══ Reading passage ══

Profile Image for Henry Le Nav.
195 reviews89 followers
August 28, 2021
I read this book not long after it was published (back around the turn of the century), and yes, let’s get this out of the way, I read it for the salaciousness of its content, that a cottage industry of doctors and midwives existed to treat women for hysteria by giving them external vulva massages to induce a paroxysm, a physical reaction which would move the uterus back to its proper position, relieve congested humors, and thus free the woman of the pelvic discomfort and disturbing dreams and erotic thoughts. Then the electric vibrator was introduced and was hailed as a great advancement for this industry because it could attain a paroxysm in a matter of 10 minutes versus the often wrist numbing hour required by manual methods. This treatment was purely medicinal, not at all sexual because no penetration occurred. The book was peppered with illustrations of some of the ghastly devices used in the treatment of hysteria.

I loved this book, I gave it 5 stars. I recommended it to friends. I have had the Kindle edition on my wish list forever hoping that it would appear on sale.

As I mentioned I was more driven by titillation than historical or technical accuracy, so I did not read this with a critical eye. I am a layman who has an interest in sex like some people have an interest in model trains. I didn’t fact check the book. Good grief, why should I, it is published by John Hopkins University Press. I just enjoyed the book and patted myself on the back for having a superior knowledge of sex, the female anatomy, and how to bring it to orgasm thus sparing my wife the horrors of hysteria--a medical condition no longer recognized. I swallowed the information presented in the book, as they say, hook, line, and sinker.

Well apparently I was not the only person who didn’t read it with a critical eye. With few minor exceptions no one seemed to question the content of this book and it became instilled in the popular culture as fact.

Well today, I ran into an article published several years ago that disputes most of the content of this book, in fact it shreds it almost line for line: “A Failure of Academic Quality Control: The Technology of Orgasm” by Hallie Lieberman Eric Schatzberg both of the Georgia Institute of Technology was published in The Journal of Positive Sexuality. You can read a PDF of the article at:

https://journalofpositivesexuality.or...

It is 20 pages of text and 4 pages of references. So I read the entire article, again not fact checking any references. I am layman, not an academic, fact checking is beyond my paygrade. I read it in disbelief. Surely they are making a mountain of a molehill. OK, maybe Maines got a little sloppy with some of her research. Surely the whole book couldn’t be questioned.

═══

> Task list
A - In the book review, which journal published the article that disputes the book's content?
B - Carry the book review forward from its final sentence.

══ Dataset content ══

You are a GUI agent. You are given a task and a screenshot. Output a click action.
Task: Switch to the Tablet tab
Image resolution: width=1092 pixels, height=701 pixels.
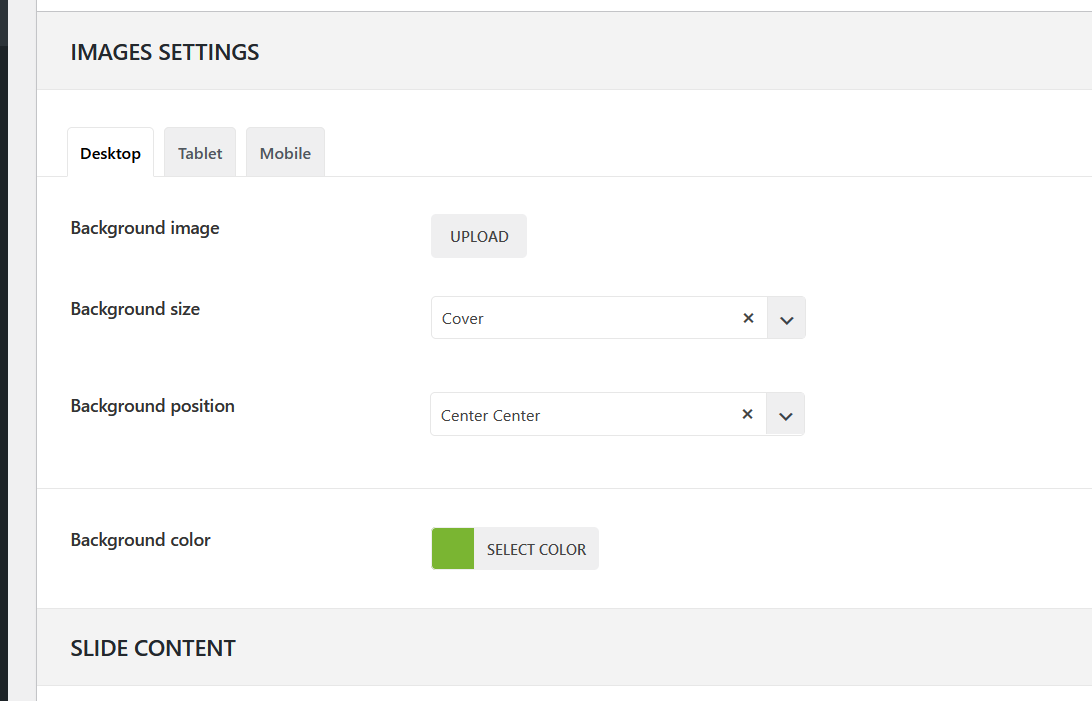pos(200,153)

═══

> Answers for the tasks
A - The Journal of Positive Sexuality

B -
Liberman and Schatzberg even addressed folks of my particular ilk:

Yet the book’s appeal isn’t just sexual. Maines’ story fits narratives of progress in sexual knowledge, allowing readers to see themselves as worldly sophisticates in contrast to the clueless, desexualized Victorians. Physicians look particularly ignorant in this account, having no clue what the clitoris was, let alone an orgasm. Maines also portrays women as victims of profit-hungry physicians. Such victim narratives were a staple of feminists critiques of medical care in the 1970s (e.g., Frankfort, 1972). Women have no real agency in Maines’ account, as the historical actors are all male physicians, and women’s voices are completely absent. However, readers can still view the female patients as heroes who subvert patriarchy by procuring orgasms under the guise of medical treatment. The story is thus paradoxical—women are victims, but the tools used to victimize them bring them orgasms, a delicious irony.


Emphasis mine. Yes, that is me, a worldly sophisticate! How dare these eggheads smear one of my favorite books.

So when I finished the article I tried to Google a refutation by Maines. I didn’t do an extensive search just a quickie. I found this article in The Atlantic:

https://www.theatlantic.com/health/ar...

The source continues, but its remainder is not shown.